What Paul McCartney really thinks about Bob Dylan
I could feel myself climbing a spiral walkway as I was talking to Dylan. I felt like I was figuring it all out, the meaning of life.
We were great admirers of Dylan. We loved him and had done since his first album which I’d had in Liverpool. John had listened to his stuff and been very influenced. ‘Hide Your Love Away’ is virtually a Dylan Impression. He was our idol… It was a great honor to meet him.
We had a crazy party the night we met. It developed into a bit of a party. We all went back out into the lounge and drank and whatever but I don’t think anyone needed much more pot after that. That was it!

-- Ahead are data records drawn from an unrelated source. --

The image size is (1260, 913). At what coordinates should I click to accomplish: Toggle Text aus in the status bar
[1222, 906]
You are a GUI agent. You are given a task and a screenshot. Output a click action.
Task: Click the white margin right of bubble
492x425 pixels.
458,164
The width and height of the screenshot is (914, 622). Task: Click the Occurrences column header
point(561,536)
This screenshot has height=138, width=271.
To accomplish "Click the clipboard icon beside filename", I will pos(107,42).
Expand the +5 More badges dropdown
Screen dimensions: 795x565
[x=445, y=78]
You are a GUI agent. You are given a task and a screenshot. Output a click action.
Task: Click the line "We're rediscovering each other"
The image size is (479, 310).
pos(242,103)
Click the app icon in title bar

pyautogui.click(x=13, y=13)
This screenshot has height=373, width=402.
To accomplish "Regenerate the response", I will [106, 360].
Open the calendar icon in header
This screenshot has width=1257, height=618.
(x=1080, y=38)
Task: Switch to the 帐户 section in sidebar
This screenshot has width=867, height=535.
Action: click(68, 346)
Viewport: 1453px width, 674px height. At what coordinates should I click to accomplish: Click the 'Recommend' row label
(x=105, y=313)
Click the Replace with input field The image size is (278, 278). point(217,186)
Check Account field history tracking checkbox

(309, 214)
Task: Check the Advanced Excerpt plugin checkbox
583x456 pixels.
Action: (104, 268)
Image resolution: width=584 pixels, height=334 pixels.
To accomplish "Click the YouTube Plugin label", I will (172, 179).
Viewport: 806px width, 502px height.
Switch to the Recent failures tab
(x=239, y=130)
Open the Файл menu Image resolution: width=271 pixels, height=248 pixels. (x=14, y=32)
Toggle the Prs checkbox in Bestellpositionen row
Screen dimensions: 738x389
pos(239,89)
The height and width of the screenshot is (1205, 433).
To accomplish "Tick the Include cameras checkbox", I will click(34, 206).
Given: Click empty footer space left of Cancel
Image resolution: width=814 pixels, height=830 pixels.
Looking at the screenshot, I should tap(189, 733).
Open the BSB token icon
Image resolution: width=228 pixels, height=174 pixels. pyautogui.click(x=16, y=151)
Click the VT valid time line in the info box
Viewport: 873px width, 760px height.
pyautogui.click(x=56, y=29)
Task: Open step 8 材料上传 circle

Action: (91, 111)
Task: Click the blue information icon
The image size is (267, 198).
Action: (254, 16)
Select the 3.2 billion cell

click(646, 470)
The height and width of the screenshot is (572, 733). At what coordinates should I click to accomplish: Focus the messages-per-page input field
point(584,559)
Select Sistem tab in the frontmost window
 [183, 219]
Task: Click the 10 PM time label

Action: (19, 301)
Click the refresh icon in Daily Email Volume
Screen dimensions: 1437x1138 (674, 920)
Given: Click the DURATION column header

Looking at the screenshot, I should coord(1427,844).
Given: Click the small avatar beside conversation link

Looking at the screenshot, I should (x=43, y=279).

We were sitting there with our Scotch and cokes, and Dylan had just given Ringo a puff of pot. Ringo came back in and we said, ‘How is it?’ He said, “The ceiling’s coming down on me.’ And we went, Wow! Leaped up, ‘God! Got to do this! So we ran into the back room - first John, then me and George, then Brian. We all had a puff and for about five minutes we went, “This isn’t doing anything,’ so we kept having more. “Sssshhhh! This isn’t doing anything. Are you feeling ... ggggzzzzz!” and we started giggling uncontrollably. And it was very very funny. The Beatles were about humour, we had a great humour between us. There was an ‘in’ side to the track of humour that we would use as a protective thing, so with this on top of it, things were really hilarious.
I remember walking round the suite, trying to get away from it all, closing the door behind me without realising George Harrison had walked step by step with me, so I thought I’d lost him, turned around, and he’s in the room with me. ‘Ohhh! This is hilarious. I can’t handle it!’ It was like the funniest bloody dream going. That first time I took it I got very high indeed. It was quite a breakthrough, it was something different.
George Harrison, John and I were sitting in the main room of the suite, the lounge, drinking, and Brian, this little group. Everyone would go in in twos. We were looking at Brian Epstein, who had a little butt, the tiniest little butt, so he looked like a tramp smoking a dog-end,’ which we had only ever done when we were poor before ….. And this, compared to Brian’s image ... and we were going, ‘Awwwww!’ Fucking screaming laughing at him.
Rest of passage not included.